SplattingAvatar: Realistic Real-Time Human Avatars with Mesh-Embedded Gaussian Splatting
Zhijing Shao, Zhaolong Wang, Zhuang Li, Duotun Wang, Xiangru Lin, Yu Zhang, Mingming Fan, Zeyu Wang
TL;DR
SplattingAvatar tackles real-time photorealistic humanoid avatars from monocular video by coupling explicit mesh motion with implicit Gaussian Splatting rendered on a triangle mesh. It introduces a trainable embedding $E=(k,u,v,d)$ that defines Gaussian positions with mean $μ = P + d oldsymbol{n}$ on the mesh, and uses lifted optimization to jointly refine Gaussian parameters and embeddings as the mesh deforms. The method achieves real-time performance (over $300$ FPS on a RTX 3090 and ~ $30$ FPS on an iPhone 13) with state-of-the-art rendering quality on head and full-body datasets, particularly excelling in eyes, hair, and off-surface geometry.
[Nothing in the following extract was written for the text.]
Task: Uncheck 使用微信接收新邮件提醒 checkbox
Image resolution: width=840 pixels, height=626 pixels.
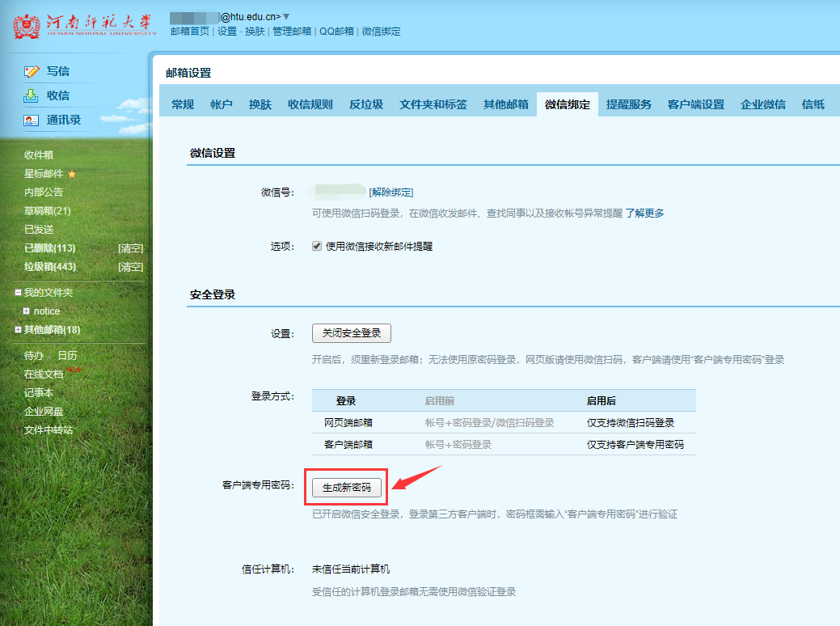Action: click(x=318, y=246)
It emphasizes editability, compatibility with common animation pipelines, and portability, while acknowledging limitations related to clothes and hair disentanglement and proposing future work in richer mesh representations.
Abstract
We present SplattingAvatar, a hybrid 3D representation of photorealistic human avatars with Gaussian Splatting embedded on a triangle mesh, which renders over 300 FPS on a modern GPU and 30 FPS on a mobile device. We disentangle the motion and appearance of a virtual human with explicit mesh geometry and implicit appearance modeling with Gaussian Splatting. The Gaussians are defined by barycentric coordinates and displacement on a triangle mesh as Phong surfaces. We extend lifted optimization to simultaneously optimize the parameters of the Gaussians while walking on the triangle mesh. SplattingAvatar is a hybrid representation of virtual humans where the mesh represents low-frequency motion and surface deformation, while the Gaussians take over the high-frequency geometry and detailed appearance. Unlike existing deformation methods that rely on an MLP-based linear blend skinning (LBS) field for motion, we control the rotation and translation of the Gaussians directly by mesh, which empowers its compatibility with various animation techniques, e.g., skeletal animation, blend shapes, and mesh editing. Trainable from monocular videos for both full-body and head avatars, SplattingAvatar shows state-of-the-art rendering quality across multiple datasets.